# Hi from Oahu!



## Zac495 (Jul 6, 2009)

Hi All! We're in Oahu. We're staying at the HGVC - I posted a little over on the Hilton board.

Today we went to the North Shore. It was amazing. 
Here is a small island off the coast on the way up. It was hit by a tsunami in the 40's which punched a hole in the center of it.






Zoe practicing stunts for cheerleading









The family.


----------



## Zac495 (Jul 6, 2009)

Turtle Beach was our favorite. We were thrilled to see such huge turtles so close and friendly.





Mark and Zac snorkeled. Zoe looked cute.


----------



## HatTrick (Jul 6, 2009)

Great shot of the arch, Ellen! And of the family.

Looks like you had a fun day.


----------



## BocaBum99 (Jul 6, 2009)

Great Pics!

Today, my family went over to Ward Center to try the burgers from Kua' aina.  It was just voted as the people's choice number 1 burger joint in Hawaii over Teddy's.  The Counter didn't make the list.  It was good, but the Counter is way better.

Also, head over to the Crazy Shirts Factory outlet.  They had "flawed" shirts on sale for $5.99 today.  We picked up a few dozen.


----------



## thinze3 (Jul 6, 2009)

Ellen, is this what you are calling Turtle Beach - Laniakea?

http://www.portaloha.com/SecretsOfHawaii/Laniakea.htm


----------



## dmbrand (Jul 6, 2009)

Ellen,
Looks like you're having a great time! Isn't the water the bluest blue?  I was really surprised by that.  

Okay, so where did you eat?  Find any fun, quirky places yet?  After seeing the commercials on TV, we hit Leonards for the malasadas, yum!

Have a great day!:whoopie:


----------



## sandesurf (Jul 6, 2009)

Given information:

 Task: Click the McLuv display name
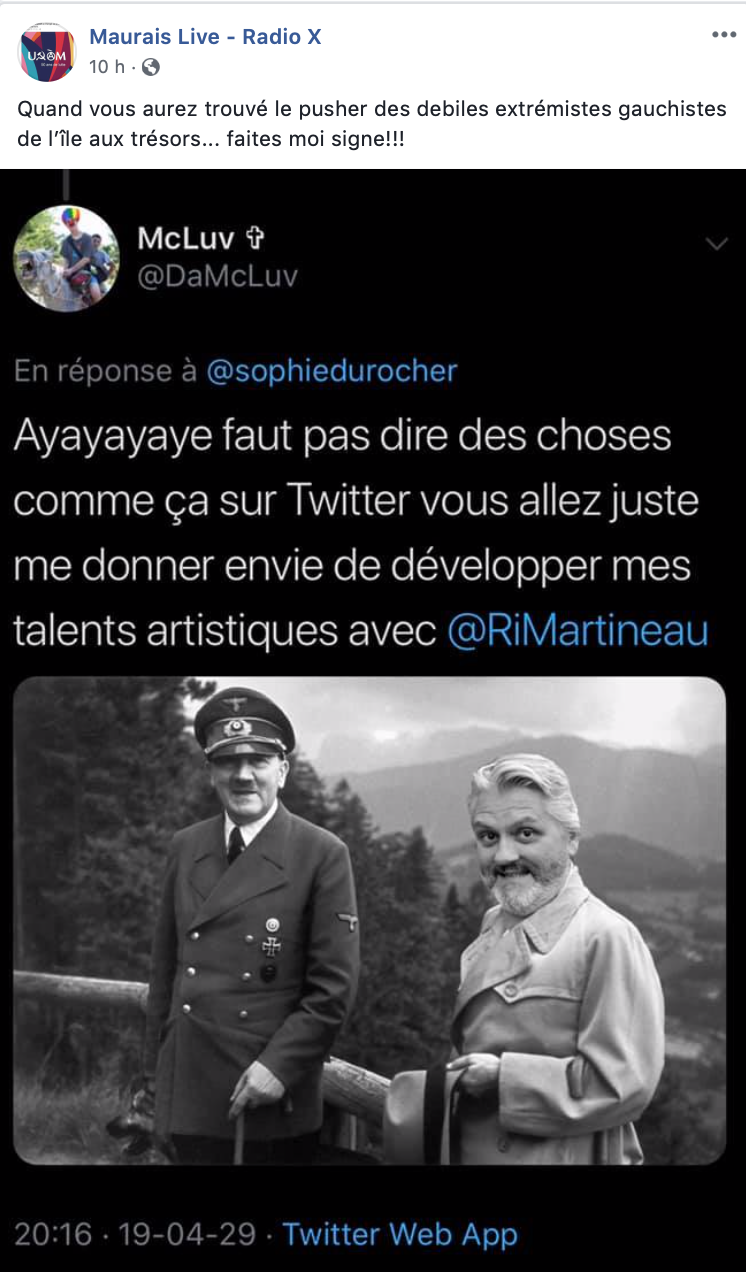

What to work on: Return, word for word, the stretch of the Oahu trip thread above that begins at the words "## BocaBum99 (Jul" and stops after "a few dozen.".

Task response:
## BocaBum99 (Jul 6, 2009)

Great Pics!

Today, my family went over to Ward Center to try the burgers from Kua' aina.  It was just voted as the people's choice number 1 burger joint in Hawaii over Teddy's.  The Counter didn't make the list.  It was good, but the Counter is way better.

Also, head over to the Crazy Shirts Factory outlet.  They had "flawed" shirts on sale for $5.99 today.  We picked up a few dozen.